Jeffrey
Preston Bezos: (Amazon.com)
Entrepreneur and e-commerce
pioneer Jeff Bezos. Bezos had an early love of computers and studied computer
science and electrical engineering at Princeton University. After graduation,
he worked on Wall Street, and became the youngest senior vice president at the
investment firm D.E. Shaw. Four years later, he quit his lucrative job to open Amazon.com, a virtual bookstore
that became one of the Internet’s biggest success stories.
As a child, Jeff Bezos showed an
early interest in how things work, turning his parents’ garage into a
laboratory and rigging electrical contraptions around his house. As a teenager,
his family moved to Miami where he developed a love for computers and excelled
in school, becoming the student having highest academic rank in his class. In high school, he also started his first business,
the Dream Institute, an educational summer camp for fourth, fifth and sixth
graders. Bezos pursued his interest in computers at Princeton University, where
he graduated with a degree in computer science and electrical engineering.
After graduation, he found work at several firms on Wall Street including
Fitel, Bankers Trust, and the investment firm D.E. Shaw where he met his wife
Mackenzie and was named the youngest vice president. While his career in finance
was extremely lucrative, Bezos chose to make a risky move into the nascent
world of e-commerce. He quit his job moved to Seattle and targeted the untapped
potential of the Internet market by opening an online bookstore.
Bezos set up the office for his inexperienced
new company in his garage where, along with a few employees, he began
developing software. They expanded operations into a two-bedroom house,
equipped with three Sun Micro stations, and eventually developed a test site.
After inviting 300 friends to beta test the site, Bezos opened Amazon.com,
named after the meandering South American River. The initial success of the
company was very rapid. With no press promotion, Amazon.com sold books across
the United States and in 45 foreign countries within 30 days. In two months,
sales reached $20,000 a week, growing faster than Bezos and his start-up team
had envisioned. Amazon.com went public and many market analysts questioned
whether the company could hold its own when traditional retailers launched
their own e-commerce sites. The start-up not only kept up, but also outpaced
competitors, becoming an e-commerce leader. Bezos continued to diversify
Amazon’s offerings with the sale of CDs and video and later clothes,
electronics, toys and more through major retail partnerships. While many dot.coms
went bust, Amazon developed rapidly and successfully with yearly sales that
jumped from $510,000 to over $17 billion.

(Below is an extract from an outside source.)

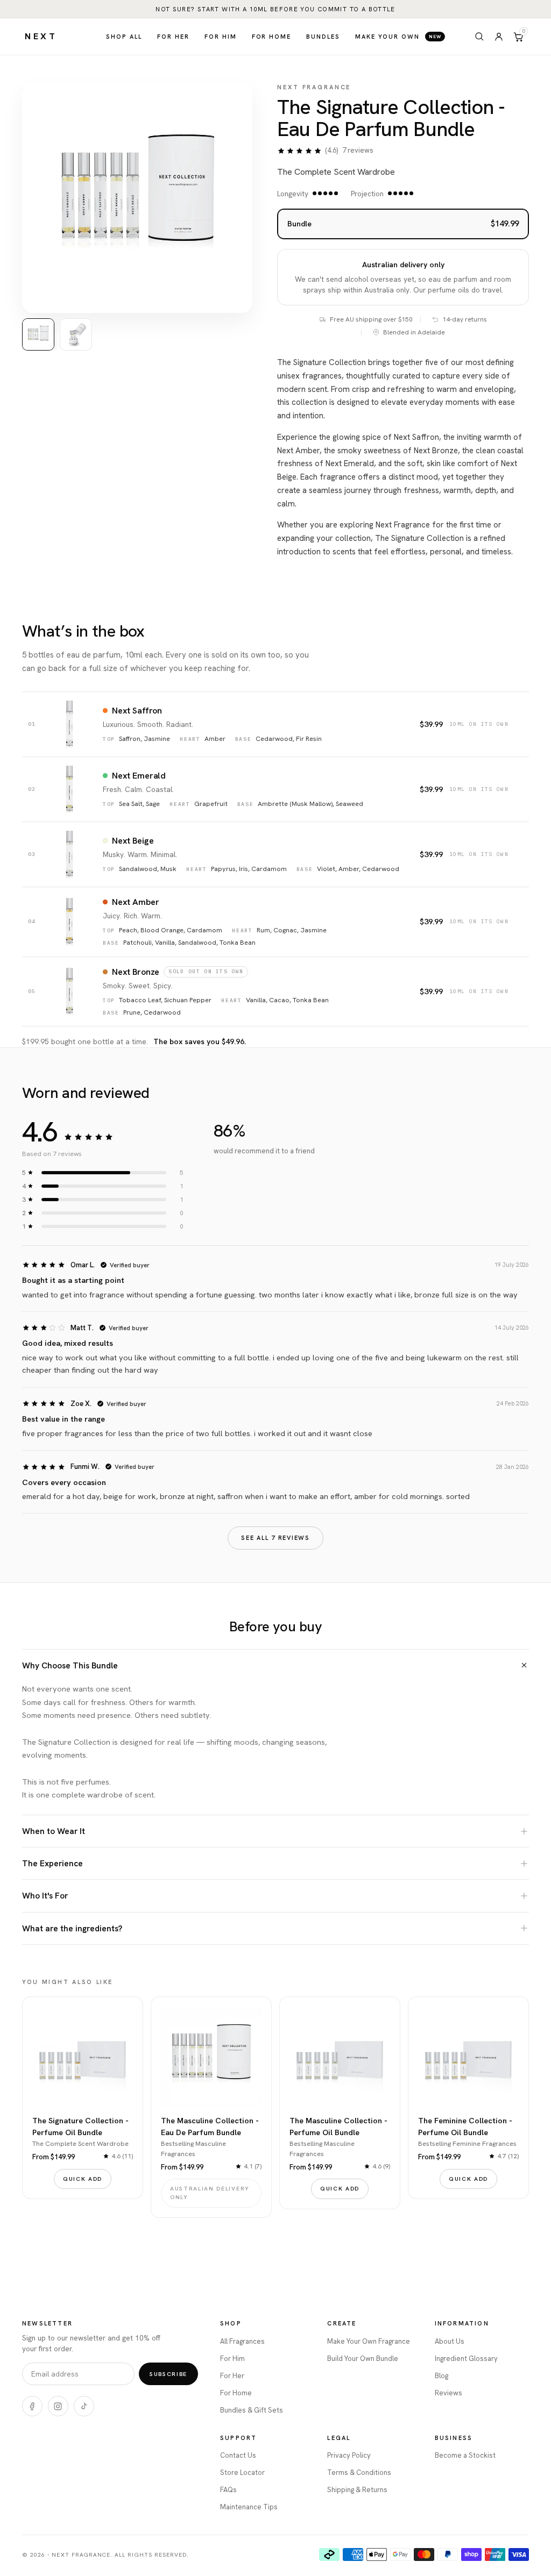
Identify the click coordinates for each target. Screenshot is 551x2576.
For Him (232, 2358)
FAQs (228, 2489)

Amazon.com released the Kindle, a
handheld digital book reader that allows users to buy, download, read and store
their book selections. Bezos also set his sights far, far, away, announcing his
investment in Blue Origin, a Seattle-based aerospace company that is developing
technologies to offer space travel to paying customers. Bezos then moved Amazon
into the tablet marketplace with the unveiling of the Kindle Fire. He announced
the new Kindle Fire HD, the company's next generation tablet designed to give
Apple's iPad a run for its money. "We haven't built the best tablet at a
certain price. We have built the best tablet at any price," Bezos said.